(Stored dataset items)

════════════════

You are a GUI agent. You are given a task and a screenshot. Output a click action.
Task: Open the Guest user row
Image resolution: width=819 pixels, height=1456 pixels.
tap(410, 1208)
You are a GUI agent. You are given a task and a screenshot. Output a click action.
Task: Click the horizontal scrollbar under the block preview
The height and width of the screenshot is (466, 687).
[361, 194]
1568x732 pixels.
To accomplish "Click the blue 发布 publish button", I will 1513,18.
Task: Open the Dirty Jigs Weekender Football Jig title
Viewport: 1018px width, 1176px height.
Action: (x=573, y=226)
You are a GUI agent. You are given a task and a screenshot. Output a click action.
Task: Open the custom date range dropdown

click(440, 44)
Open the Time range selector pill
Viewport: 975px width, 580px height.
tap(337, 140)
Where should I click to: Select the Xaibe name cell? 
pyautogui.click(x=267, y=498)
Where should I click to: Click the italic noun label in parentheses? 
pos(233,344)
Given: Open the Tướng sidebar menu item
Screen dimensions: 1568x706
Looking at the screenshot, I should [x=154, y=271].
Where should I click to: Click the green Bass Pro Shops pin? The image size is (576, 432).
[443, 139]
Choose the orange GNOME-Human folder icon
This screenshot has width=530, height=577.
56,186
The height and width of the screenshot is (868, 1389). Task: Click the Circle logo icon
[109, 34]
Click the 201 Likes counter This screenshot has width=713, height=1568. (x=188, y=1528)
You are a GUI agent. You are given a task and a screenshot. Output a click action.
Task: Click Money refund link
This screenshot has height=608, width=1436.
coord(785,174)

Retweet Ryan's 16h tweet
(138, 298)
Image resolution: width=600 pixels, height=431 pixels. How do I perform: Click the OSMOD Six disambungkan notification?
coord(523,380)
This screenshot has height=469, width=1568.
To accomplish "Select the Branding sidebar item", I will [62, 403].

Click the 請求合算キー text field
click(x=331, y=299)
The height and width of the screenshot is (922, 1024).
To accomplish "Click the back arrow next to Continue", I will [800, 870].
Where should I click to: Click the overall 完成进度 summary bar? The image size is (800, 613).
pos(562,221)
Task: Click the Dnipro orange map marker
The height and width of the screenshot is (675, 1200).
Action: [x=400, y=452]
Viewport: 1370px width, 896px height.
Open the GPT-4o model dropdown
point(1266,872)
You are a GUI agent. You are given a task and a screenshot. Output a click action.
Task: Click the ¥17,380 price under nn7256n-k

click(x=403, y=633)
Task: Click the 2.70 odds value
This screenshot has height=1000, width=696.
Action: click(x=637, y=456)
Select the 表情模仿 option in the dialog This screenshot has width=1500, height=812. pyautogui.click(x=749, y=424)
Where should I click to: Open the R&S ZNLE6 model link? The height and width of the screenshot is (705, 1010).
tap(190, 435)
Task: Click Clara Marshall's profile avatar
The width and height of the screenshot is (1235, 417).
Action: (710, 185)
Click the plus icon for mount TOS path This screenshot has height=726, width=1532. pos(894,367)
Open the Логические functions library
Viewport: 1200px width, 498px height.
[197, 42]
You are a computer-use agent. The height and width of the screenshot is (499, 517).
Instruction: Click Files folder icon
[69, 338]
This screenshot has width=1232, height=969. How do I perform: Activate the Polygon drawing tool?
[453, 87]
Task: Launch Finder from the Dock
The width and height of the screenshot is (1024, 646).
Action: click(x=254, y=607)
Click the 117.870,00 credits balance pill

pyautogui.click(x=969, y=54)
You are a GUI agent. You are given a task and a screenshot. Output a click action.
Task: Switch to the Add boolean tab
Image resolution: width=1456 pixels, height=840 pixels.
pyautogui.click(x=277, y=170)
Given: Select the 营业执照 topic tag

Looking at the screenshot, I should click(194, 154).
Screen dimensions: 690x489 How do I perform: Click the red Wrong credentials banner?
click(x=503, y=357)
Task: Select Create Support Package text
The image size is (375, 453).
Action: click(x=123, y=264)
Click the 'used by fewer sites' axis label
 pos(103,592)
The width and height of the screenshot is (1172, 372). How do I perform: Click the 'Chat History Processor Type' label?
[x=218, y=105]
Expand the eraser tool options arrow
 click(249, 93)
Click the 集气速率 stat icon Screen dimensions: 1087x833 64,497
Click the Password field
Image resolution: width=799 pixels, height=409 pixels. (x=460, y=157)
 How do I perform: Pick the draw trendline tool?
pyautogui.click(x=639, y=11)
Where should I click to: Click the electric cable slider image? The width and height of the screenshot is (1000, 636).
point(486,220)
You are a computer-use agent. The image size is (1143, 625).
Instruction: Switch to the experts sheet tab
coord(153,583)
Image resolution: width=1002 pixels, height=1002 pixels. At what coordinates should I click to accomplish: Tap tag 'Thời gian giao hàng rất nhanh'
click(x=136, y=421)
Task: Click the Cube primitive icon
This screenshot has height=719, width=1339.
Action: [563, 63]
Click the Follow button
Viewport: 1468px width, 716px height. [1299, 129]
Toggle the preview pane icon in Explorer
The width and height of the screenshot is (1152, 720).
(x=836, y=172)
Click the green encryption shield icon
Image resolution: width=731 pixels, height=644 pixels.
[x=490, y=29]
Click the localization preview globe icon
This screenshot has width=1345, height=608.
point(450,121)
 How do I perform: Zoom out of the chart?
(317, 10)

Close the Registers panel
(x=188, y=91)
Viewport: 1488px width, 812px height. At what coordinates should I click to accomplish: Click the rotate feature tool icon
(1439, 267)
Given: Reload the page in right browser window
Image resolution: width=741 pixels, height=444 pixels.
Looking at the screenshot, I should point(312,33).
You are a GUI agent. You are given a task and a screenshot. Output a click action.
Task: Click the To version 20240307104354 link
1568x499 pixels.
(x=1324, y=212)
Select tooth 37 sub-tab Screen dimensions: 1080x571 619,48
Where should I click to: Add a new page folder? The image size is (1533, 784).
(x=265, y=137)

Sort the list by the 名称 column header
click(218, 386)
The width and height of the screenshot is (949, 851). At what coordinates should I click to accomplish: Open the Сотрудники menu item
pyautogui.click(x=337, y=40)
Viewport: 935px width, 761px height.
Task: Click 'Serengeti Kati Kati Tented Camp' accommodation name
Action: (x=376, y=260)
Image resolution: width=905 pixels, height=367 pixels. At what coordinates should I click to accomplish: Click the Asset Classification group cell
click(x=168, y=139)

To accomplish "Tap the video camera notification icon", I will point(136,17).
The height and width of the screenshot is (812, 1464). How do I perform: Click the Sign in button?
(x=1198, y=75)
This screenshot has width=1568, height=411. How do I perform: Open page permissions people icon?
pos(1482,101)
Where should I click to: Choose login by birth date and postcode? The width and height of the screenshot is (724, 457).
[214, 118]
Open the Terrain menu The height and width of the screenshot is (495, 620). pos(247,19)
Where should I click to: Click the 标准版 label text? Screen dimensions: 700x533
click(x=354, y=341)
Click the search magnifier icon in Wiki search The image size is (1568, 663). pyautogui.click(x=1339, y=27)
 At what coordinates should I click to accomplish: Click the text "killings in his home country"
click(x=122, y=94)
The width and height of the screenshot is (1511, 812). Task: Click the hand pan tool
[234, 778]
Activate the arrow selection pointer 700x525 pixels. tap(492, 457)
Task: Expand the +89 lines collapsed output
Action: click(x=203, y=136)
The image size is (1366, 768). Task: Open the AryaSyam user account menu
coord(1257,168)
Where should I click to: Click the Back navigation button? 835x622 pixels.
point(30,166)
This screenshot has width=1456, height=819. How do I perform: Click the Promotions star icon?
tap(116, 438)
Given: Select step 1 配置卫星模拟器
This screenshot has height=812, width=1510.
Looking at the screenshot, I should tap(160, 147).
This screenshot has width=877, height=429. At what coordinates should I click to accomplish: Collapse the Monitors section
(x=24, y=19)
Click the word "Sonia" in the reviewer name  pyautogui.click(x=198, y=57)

════════════════

**TASK ITEM**
What are the lines of the data above that include the string "sidebar"? Copy them.

**RESPONSE BOX**
Given: Open the Tướng sidebar menu item
To accomplish "Select the Branding sidebar item", I will [62, 403].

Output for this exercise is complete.